练习清单:
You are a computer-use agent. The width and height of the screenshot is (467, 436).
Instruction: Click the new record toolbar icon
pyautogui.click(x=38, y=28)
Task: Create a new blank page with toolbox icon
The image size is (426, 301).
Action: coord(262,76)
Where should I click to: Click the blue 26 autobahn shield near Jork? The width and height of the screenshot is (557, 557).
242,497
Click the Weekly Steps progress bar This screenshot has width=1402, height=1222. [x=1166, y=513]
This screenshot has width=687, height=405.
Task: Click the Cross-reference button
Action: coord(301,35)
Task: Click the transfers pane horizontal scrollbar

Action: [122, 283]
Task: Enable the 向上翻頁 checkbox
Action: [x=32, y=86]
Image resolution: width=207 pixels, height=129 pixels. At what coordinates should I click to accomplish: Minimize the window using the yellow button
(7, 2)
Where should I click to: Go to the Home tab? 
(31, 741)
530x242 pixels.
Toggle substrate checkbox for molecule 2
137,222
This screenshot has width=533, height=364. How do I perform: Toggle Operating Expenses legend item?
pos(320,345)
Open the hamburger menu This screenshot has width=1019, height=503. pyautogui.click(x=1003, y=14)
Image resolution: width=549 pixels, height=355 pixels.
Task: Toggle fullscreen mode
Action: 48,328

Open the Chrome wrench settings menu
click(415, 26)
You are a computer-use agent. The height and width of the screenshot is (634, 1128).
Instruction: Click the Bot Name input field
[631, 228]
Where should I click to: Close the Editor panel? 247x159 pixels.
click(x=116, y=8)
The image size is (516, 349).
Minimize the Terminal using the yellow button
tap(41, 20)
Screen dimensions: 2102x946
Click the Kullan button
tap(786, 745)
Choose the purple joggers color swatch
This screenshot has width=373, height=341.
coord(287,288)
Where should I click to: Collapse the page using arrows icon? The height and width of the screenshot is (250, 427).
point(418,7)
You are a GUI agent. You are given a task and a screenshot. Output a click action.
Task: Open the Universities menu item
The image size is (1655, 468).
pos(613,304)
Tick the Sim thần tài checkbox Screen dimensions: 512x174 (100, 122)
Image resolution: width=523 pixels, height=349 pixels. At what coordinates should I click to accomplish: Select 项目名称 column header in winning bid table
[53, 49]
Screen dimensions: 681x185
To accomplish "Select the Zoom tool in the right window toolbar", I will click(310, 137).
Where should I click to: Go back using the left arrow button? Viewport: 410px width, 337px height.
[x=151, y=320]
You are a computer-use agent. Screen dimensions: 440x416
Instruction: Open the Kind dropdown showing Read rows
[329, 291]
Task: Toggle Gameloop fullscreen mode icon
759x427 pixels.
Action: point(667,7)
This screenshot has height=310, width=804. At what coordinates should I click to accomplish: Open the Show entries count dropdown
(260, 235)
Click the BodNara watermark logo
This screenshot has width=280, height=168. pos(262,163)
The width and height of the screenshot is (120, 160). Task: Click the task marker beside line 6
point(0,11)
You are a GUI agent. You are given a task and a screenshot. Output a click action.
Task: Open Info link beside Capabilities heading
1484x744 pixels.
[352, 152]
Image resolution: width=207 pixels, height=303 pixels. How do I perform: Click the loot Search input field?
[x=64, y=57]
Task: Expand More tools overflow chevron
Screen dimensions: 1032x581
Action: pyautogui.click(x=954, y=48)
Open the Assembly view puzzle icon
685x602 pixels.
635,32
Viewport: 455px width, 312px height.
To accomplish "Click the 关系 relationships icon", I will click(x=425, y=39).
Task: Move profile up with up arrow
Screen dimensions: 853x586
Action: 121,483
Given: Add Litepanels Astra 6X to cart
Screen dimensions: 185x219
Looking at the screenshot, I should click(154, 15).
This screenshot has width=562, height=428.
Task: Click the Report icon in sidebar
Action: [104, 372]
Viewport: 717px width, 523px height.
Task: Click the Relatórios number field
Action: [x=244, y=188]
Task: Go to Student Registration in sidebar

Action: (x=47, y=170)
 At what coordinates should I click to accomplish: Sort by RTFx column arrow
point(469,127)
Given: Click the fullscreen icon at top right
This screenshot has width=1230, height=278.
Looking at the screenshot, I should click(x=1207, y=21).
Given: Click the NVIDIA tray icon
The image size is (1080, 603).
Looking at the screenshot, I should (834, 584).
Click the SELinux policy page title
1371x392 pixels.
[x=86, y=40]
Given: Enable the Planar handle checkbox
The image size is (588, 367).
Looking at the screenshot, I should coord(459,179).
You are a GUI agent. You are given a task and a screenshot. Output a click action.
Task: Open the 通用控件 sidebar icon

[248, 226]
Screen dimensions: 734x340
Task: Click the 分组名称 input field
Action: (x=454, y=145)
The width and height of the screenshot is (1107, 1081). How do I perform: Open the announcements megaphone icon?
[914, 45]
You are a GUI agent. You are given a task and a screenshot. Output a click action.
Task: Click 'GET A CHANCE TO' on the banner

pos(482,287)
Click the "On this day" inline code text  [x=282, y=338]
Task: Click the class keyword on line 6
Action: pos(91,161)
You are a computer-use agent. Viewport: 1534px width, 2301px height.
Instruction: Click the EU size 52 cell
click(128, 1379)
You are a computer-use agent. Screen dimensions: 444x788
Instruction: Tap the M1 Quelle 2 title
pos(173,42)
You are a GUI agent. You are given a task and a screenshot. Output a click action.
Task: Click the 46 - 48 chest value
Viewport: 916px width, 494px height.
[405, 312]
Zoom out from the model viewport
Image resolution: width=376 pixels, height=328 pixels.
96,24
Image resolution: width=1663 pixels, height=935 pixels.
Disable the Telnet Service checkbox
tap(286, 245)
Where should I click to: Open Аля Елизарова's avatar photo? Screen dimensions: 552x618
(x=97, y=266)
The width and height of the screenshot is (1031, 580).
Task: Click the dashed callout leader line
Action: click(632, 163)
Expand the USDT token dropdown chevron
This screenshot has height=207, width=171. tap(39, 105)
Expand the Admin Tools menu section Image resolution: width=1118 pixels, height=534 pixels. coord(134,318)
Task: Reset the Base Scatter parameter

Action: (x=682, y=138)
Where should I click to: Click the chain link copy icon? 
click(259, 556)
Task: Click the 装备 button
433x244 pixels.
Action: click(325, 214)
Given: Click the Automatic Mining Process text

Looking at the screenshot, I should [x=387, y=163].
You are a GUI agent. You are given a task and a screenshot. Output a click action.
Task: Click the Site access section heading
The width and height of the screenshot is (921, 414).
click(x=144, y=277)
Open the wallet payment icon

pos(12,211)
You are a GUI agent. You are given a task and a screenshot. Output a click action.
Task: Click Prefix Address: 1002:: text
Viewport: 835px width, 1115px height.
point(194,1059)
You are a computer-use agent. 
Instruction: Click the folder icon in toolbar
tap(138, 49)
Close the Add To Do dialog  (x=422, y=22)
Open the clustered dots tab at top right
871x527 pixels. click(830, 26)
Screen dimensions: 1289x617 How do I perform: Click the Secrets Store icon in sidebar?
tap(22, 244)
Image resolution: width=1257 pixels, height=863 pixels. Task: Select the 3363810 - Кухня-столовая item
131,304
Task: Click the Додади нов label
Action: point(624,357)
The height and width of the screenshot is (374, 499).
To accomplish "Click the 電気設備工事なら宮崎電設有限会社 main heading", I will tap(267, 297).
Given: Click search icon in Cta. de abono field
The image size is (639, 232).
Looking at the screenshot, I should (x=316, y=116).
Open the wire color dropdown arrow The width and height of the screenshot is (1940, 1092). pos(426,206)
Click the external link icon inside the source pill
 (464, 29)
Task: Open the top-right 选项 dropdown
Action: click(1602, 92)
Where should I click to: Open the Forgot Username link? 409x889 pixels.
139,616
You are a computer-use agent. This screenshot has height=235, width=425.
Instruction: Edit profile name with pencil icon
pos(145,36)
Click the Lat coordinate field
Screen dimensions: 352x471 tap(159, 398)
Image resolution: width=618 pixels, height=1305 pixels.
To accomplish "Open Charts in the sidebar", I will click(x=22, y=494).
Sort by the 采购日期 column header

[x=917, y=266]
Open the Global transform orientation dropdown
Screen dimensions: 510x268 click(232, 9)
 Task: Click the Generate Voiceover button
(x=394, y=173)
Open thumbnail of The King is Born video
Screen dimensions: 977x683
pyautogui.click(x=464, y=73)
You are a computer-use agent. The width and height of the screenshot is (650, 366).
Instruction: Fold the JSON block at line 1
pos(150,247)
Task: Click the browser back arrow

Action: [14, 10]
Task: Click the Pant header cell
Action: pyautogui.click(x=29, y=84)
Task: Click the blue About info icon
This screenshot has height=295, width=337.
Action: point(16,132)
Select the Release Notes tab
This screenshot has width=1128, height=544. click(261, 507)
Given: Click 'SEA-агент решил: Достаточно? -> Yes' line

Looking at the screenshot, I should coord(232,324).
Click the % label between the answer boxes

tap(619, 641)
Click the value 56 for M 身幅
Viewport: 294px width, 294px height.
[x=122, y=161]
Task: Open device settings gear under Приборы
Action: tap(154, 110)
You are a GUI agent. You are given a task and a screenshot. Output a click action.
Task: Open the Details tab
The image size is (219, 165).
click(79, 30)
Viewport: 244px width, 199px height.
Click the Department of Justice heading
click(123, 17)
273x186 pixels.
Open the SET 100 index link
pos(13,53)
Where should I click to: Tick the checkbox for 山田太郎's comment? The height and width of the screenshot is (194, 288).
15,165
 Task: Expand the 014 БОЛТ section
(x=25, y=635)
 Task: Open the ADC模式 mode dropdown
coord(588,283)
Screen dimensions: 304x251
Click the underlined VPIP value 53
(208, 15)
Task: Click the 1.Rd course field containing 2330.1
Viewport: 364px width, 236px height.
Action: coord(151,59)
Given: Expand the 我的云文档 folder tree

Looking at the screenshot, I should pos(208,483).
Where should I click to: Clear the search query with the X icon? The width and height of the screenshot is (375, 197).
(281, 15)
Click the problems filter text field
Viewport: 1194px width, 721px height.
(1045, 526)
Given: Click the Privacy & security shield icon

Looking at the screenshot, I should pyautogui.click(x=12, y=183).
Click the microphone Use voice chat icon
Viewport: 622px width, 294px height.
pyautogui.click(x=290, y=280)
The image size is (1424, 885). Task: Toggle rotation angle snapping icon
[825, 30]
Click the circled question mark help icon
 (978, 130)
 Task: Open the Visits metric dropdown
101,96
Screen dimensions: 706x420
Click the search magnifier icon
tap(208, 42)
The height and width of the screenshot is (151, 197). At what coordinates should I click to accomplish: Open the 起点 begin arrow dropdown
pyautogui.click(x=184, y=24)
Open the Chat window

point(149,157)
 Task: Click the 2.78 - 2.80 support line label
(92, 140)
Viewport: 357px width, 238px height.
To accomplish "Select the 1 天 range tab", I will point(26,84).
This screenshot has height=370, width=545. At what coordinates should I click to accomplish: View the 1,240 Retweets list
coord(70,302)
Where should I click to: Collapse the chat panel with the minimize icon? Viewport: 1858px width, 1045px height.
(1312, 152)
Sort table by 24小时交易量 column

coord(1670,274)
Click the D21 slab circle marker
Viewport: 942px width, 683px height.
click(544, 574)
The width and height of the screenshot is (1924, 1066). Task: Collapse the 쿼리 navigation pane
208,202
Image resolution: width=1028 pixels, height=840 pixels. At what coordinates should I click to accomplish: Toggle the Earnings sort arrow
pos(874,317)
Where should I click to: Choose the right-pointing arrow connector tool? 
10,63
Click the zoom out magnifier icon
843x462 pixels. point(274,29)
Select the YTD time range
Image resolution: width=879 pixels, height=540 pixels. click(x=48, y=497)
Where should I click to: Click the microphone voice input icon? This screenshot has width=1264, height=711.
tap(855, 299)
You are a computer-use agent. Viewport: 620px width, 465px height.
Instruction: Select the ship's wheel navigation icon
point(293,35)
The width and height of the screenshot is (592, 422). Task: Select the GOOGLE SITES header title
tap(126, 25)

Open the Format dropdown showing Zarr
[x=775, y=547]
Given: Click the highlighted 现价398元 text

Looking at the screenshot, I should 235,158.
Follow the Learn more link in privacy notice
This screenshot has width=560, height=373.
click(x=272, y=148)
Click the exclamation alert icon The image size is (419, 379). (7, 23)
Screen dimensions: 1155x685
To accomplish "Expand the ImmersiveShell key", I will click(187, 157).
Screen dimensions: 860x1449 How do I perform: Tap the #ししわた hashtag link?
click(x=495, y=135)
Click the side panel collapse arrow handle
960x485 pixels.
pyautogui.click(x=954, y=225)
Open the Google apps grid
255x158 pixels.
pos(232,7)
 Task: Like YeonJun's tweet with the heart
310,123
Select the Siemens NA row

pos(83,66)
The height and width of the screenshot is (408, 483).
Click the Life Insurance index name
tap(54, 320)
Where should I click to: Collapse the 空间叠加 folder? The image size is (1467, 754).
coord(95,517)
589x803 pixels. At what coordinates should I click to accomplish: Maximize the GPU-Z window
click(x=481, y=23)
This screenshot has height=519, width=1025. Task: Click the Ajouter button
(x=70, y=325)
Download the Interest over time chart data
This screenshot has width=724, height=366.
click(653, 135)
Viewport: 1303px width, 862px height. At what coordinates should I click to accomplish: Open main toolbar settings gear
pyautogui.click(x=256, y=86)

任务目标: 修改清单中从含有“The height and width of the screenshot is (151, 197).”的一行起到含有“click(x=272, y=148)”的一行为止的全部内容：把其中的“Retweets”换成“Reposts”，其余一律不变，只写出这些行。

解答:
The height and width of the screenshot is (151, 197). At what coordinates should I click to accomplish: Open the 起点 begin arrow dropdown
pyautogui.click(x=184, y=24)
Open the Chat window

point(149,157)
 Task: Click the 2.78 - 2.80 support line label
(92, 140)
Viewport: 357px width, 238px height.
To accomplish "Select the 1 天 range tab", I will point(26,84).
This screenshot has height=370, width=545. At what coordinates should I click to accomplish: View the 1,240 Reposts list
coord(70,302)
Where should I click to: Collapse the chat panel with the minimize icon? Viewport: 1858px width, 1045px height.
(1312, 152)
Sort table by 24小时交易量 column

coord(1670,274)
Click the D21 slab circle marker
Viewport: 942px width, 683px height.
click(544, 574)
The width and height of the screenshot is (1924, 1066). Task: Collapse the 쿼리 navigation pane
208,202
Image resolution: width=1028 pixels, height=840 pixels. At what coordinates should I click to accomplish: Toggle the Earnings sort arrow
pos(874,317)
Where should I click to: Choose the right-pointing arrow connector tool? 
10,63
Click the zoom out magnifier icon
843x462 pixels. point(274,29)
Select the YTD time range
Image resolution: width=879 pixels, height=540 pixels. click(x=48, y=497)
Where should I click to: Click the microphone voice input icon? This screenshot has width=1264, height=711.
tap(855, 299)
You are a computer-use agent. Viewport: 620px width, 465px height.
Instruction: Select the ship's wheel navigation icon
point(293,35)
The width and height of the screenshot is (592, 422). Task: Select the GOOGLE SITES header title
tap(126, 25)

Open the Format dropdown showing Zarr
[x=775, y=547]
Given: Click the highlighted 现价398元 text

Looking at the screenshot, I should 235,158.
Follow the Learn more link in privacy notice
This screenshot has width=560, height=373.
click(x=272, y=148)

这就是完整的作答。